May 22, 2025, 1:00 a.m. ET

An illustration of showing a crossword puzzle with the interlocking words peace, paz and pace.
Credit...Zak Jensen

By Greg Burke

Mr. Burke, who was a spokesman for Pope Francis, teaches communications at IESE Business School in Barcelona.

In 2016, I was working with a team in the Vatican to put Pope Francis on Instagram. I made the case that simplicity was key and that we should therefore provide captions in just three languages: Italian, English and Spanish. I lost the argument, and @franciscus debuted in nine languages. But English, Spanish and Italian led the list.
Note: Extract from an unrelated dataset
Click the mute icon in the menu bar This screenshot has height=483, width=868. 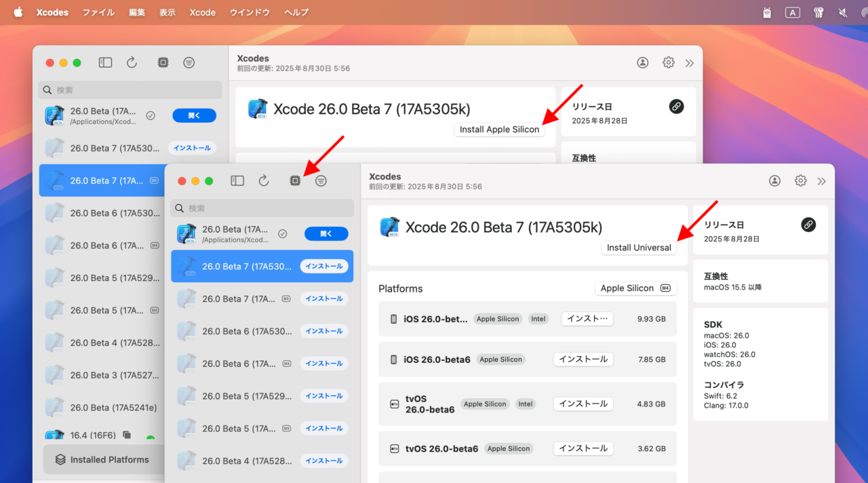(x=843, y=12)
With the election of Pope Leo — someone who not only speaks those three languages fluently but knows well the cultures behind them — I feel like I’ve won. They’re the three most important languages in the Roman Catholic Church today. Because language reflects culture, Leo’s linguistic gifts could help him make a mark on the governance of the church both globally and in the Vatican.

Leo was born in the middle of America and attended school on the South Side of Chicago, but his two decades as a missionary and bishop in Peru and a church official in Rome allowed him to embrace both Italian and Hispanic cultures as well. You can view the new pope as either not very American, or the very best that America has to offer — someone who made a sacrifice as a missionary to serve in a country much poorer than his own, embracing the culture and loving his new neighbors.

Leo is the first native English speaker to ascend the throne of Peter in nearly 900 years, after Adrian IV in the 12th century. Unlike during the Middle Ages, he does it at a time when Anglophone culture dominates global communications, finance, technology and the arts. English is the new Latin, the language of the Empire of the Internet.

Italian to my ears is the most beautiful of the new pope’s languages, and knowing it helps so much in understanding — and loving — Italy. But it can also be confusing. Leave it to Italian politicians to give us the concept of “convergenze parallele,” or “parallel convergences,” to describe how opposing political parties can accommodate each other’s position.

Though only a tiny percentage of Catholics speak Italian, it’s the language of the Vatican and necessary for the pontiff to communicate with his collaborators. Italian is also essential in understanding how things work (and often don’t) in the Roman Curia, or Vatican bureaucracy.